(Problem to solve): Please go through the data below and swap every instance of "How do I perform" for "How can I do", leaving everything else as it is.

(Task input):
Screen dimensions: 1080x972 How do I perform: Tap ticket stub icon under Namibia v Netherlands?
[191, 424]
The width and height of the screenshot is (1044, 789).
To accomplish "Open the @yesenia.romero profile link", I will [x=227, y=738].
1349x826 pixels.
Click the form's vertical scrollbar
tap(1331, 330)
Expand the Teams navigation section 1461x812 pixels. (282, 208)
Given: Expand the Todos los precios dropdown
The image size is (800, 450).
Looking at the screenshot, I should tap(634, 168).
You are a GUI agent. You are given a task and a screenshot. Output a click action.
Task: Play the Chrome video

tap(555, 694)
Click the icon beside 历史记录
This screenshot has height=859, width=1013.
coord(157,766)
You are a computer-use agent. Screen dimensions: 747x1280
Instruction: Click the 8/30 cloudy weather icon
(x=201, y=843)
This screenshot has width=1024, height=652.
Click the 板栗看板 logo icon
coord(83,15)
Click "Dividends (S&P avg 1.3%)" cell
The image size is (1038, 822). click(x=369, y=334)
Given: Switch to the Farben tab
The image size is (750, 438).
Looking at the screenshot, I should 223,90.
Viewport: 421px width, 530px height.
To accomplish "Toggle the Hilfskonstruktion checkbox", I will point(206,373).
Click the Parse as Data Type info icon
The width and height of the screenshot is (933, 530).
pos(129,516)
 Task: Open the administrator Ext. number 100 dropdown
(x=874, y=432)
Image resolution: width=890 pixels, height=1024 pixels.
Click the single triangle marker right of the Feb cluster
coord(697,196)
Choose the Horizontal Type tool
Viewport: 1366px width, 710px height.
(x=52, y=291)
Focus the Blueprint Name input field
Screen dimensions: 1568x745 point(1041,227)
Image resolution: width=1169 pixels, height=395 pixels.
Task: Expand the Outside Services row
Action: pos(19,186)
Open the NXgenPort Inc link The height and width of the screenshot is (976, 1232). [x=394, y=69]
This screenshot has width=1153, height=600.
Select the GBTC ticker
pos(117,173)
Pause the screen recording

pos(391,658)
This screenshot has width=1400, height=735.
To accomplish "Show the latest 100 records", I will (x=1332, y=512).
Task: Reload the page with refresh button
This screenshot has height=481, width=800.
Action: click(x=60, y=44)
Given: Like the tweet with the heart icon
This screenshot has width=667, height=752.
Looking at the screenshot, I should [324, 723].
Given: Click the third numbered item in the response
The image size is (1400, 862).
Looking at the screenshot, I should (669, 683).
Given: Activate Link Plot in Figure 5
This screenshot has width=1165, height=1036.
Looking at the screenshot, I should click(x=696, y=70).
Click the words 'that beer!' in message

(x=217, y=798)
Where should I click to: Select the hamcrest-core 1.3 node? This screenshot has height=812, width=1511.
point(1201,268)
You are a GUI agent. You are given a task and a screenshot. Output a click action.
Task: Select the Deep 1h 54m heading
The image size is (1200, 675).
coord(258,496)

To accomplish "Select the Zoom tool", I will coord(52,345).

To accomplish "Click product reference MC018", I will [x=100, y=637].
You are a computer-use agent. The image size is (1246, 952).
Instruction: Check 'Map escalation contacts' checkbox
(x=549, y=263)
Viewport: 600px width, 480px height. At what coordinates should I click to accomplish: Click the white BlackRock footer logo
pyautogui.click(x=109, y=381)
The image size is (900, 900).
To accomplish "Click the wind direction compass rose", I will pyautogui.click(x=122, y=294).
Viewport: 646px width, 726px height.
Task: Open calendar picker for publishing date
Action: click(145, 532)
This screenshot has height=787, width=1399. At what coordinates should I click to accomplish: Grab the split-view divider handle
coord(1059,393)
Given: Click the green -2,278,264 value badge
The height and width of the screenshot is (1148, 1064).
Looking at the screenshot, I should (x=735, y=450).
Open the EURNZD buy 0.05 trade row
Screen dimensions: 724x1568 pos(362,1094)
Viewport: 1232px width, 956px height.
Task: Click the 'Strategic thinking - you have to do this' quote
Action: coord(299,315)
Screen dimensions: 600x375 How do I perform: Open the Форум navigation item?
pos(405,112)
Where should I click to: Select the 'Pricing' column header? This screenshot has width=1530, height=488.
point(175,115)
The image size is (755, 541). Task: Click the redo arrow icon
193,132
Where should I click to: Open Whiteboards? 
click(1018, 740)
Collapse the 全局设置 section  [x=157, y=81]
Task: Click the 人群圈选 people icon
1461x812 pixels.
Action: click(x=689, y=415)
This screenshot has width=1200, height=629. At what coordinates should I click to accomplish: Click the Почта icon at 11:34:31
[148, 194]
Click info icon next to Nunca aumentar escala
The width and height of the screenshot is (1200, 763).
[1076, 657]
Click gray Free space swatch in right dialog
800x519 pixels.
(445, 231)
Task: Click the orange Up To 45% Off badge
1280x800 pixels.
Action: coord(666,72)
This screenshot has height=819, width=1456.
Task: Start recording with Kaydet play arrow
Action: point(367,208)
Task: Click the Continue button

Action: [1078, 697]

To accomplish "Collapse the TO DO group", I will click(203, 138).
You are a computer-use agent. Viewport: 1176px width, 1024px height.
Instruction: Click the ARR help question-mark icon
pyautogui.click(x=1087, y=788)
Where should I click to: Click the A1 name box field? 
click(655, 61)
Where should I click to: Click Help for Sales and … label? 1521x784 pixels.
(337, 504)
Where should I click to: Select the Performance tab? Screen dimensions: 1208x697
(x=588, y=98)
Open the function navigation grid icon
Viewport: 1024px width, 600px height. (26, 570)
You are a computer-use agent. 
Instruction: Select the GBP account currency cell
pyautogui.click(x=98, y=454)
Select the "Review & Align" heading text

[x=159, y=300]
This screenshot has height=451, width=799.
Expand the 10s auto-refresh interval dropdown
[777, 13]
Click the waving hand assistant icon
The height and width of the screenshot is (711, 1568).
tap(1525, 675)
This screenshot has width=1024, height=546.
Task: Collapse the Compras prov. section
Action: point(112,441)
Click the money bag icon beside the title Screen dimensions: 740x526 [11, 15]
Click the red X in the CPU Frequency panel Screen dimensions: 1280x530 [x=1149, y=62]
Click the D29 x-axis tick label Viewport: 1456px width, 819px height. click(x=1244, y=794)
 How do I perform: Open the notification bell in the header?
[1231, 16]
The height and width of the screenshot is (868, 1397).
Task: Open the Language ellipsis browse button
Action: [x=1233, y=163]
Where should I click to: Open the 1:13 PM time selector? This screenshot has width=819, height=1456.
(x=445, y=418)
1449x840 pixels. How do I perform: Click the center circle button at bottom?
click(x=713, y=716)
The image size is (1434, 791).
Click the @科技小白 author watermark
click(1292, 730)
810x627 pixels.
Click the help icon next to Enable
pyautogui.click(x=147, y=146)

(Task answer):
Screen dimensions: 1080x972 How can I do: Tap ticket stub icon under Namibia v Netherlands?
[191, 424]
The width and height of the screenshot is (1044, 789).
To accomplish "Open the @yesenia.romero profile link", I will [x=227, y=738].
1349x826 pixels.
Click the form's vertical scrollbar
tap(1331, 330)
Expand the Teams navigation section 1461x812 pixels. (282, 208)
Given: Expand the Todos los precios dropdown
The image size is (800, 450).
Looking at the screenshot, I should tap(634, 168).
You are a GUI agent. You are given a task and a screenshot. Output a click action.
Task: Play the Chrome video

tap(555, 694)
Click the icon beside 历史记录
This screenshot has height=859, width=1013.
coord(157,766)
You are a computer-use agent. Screen dimensions: 747x1280
Instruction: Click the 8/30 cloudy weather icon
(x=201, y=843)
This screenshot has width=1024, height=652.
Click the 板栗看板 logo icon
coord(83,15)
Click "Dividends (S&P avg 1.3%)" cell
The image size is (1038, 822). click(x=369, y=334)
Given: Switch to the Farben tab
The image size is (750, 438).
Looking at the screenshot, I should 223,90.
Viewport: 421px width, 530px height.
To accomplish "Toggle the Hilfskonstruktion checkbox", I will point(206,373).
Click the Parse as Data Type info icon
The width and height of the screenshot is (933, 530).
pos(129,516)
 Task: Open the administrator Ext. number 100 dropdown
(x=874, y=432)
Image resolution: width=890 pixels, height=1024 pixels.
Click the single triangle marker right of the Feb cluster
coord(697,196)
Choose the Horizontal Type tool
Viewport: 1366px width, 710px height.
(x=52, y=291)
Focus the Blueprint Name input field
Screen dimensions: 1568x745 point(1041,227)
Image resolution: width=1169 pixels, height=395 pixels.
Task: Expand the Outside Services row
Action: pos(19,186)
Open the NXgenPort Inc link The height and width of the screenshot is (976, 1232). [x=394, y=69]
This screenshot has width=1153, height=600.
Select the GBTC ticker
pos(117,173)
Pause the screen recording

pos(391,658)
This screenshot has width=1400, height=735.
To accomplish "Show the latest 100 records", I will (x=1332, y=512).
Task: Reload the page with refresh button
This screenshot has height=481, width=800.
Action: click(x=60, y=44)
Given: Like the tweet with the heart icon
This screenshot has width=667, height=752.
Looking at the screenshot, I should [324, 723].
Given: Click the third numbered item in the response
The image size is (1400, 862).
Looking at the screenshot, I should (669, 683).
Given: Activate Link Plot in Figure 5
This screenshot has width=1165, height=1036.
Looking at the screenshot, I should click(x=696, y=70).
Click the words 'that beer!' in message

(x=217, y=798)
Where should I click to: Select the hamcrest-core 1.3 node? This screenshot has height=812, width=1511.
point(1201,268)
You are a GUI agent. You are given a task and a screenshot. Output a click action.
Task: Select the Deep 1h 54m heading
The image size is (1200, 675).
coord(258,496)

To accomplish "Select the Zoom tool", I will coord(52,345).

To accomplish "Click product reference MC018", I will [x=100, y=637].
You are a computer-use agent. The image size is (1246, 952).
Instruction: Check 'Map escalation contacts' checkbox
(x=549, y=263)
Viewport: 600px width, 480px height. At what coordinates should I click to accomplish: Click the white BlackRock footer logo
pyautogui.click(x=109, y=381)
The image size is (900, 900).
To accomplish "Click the wind direction compass rose", I will pyautogui.click(x=122, y=294).
Viewport: 646px width, 726px height.
Task: Open calendar picker for publishing date
Action: click(145, 532)
This screenshot has height=787, width=1399. At what coordinates should I click to accomplish: Grab the split-view divider handle
coord(1059,393)
Given: Click the green -2,278,264 value badge
The height and width of the screenshot is (1148, 1064).
Looking at the screenshot, I should (x=735, y=450).
Open the EURNZD buy 0.05 trade row
Screen dimensions: 724x1568 pos(362,1094)
Viewport: 1232px width, 956px height.
Task: Click the 'Strategic thinking - you have to do this' quote
Action: coord(299,315)
Screen dimensions: 600x375 How can I do: Open the Форум navigation item?
pos(405,112)
Where should I click to: Select the 'Pricing' column header? This screenshot has width=1530, height=488.
point(175,115)
The image size is (755, 541). Task: Click the redo arrow icon
193,132
Where should I click to: Open Whiteboards? 
click(1018, 740)
Collapse the 全局设置 section  [x=157, y=81]
Task: Click the 人群圈选 people icon
1461x812 pixels.
Action: click(x=689, y=415)
This screenshot has width=1200, height=629. At what coordinates should I click to accomplish: Click the Почта icon at 11:34:31
[148, 194]
Click info icon next to Nunca aumentar escala
The width and height of the screenshot is (1200, 763).
[1076, 657]
Click gray Free space swatch in right dialog
800x519 pixels.
(445, 231)
Task: Click the orange Up To 45% Off badge
1280x800 pixels.
Action: coord(666,72)
This screenshot has height=819, width=1456.
Task: Start recording with Kaydet play arrow
Action: point(367,208)
Task: Click the Continue button

Action: [1078, 697]

To accomplish "Collapse the TO DO group", I will click(203, 138).
You are a computer-use agent. Viewport: 1176px width, 1024px height.
Instruction: Click the ARR help question-mark icon
pyautogui.click(x=1087, y=788)
Where should I click to: Click the A1 name box field? 
click(655, 61)
Where should I click to: Click Help for Sales and … label? 1521x784 pixels.
(337, 504)
Where should I click to: Select the Performance tab? Screen dimensions: 1208x697
(x=588, y=98)
Open the function navigation grid icon
Viewport: 1024px width, 600px height. (26, 570)
You are a computer-use agent. 
Instruction: Select the GBP account currency cell
pyautogui.click(x=98, y=454)
Select the "Review & Align" heading text

[x=159, y=300]
This screenshot has height=451, width=799.
Expand the 10s auto-refresh interval dropdown
[777, 13]
Click the waving hand assistant icon
The height and width of the screenshot is (711, 1568).
tap(1525, 675)
This screenshot has width=1024, height=546.
Task: Collapse the Compras prov. section
Action: point(112,441)
Click the money bag icon beside the title Screen dimensions: 740x526 [11, 15]
Click the red X in the CPU Frequency panel Screen dimensions: 1280x530 [x=1149, y=62]
Click the D29 x-axis tick label Viewport: 1456px width, 819px height. click(x=1244, y=794)
 How can I do: Open the notification bell in the header?
[1231, 16]
The height and width of the screenshot is (868, 1397).
Task: Open the Language ellipsis browse button
Action: [x=1233, y=163]
Where should I click to: Open the 1:13 PM time selector? This screenshot has width=819, height=1456.
(x=445, y=418)
1449x840 pixels. How can I do: Click the center circle button at bottom?
click(x=713, y=716)
The image size is (1434, 791).
Click the @科技小白 author watermark
click(1292, 730)
810x627 pixels.
Click the help icon next to Enable
pyautogui.click(x=147, y=146)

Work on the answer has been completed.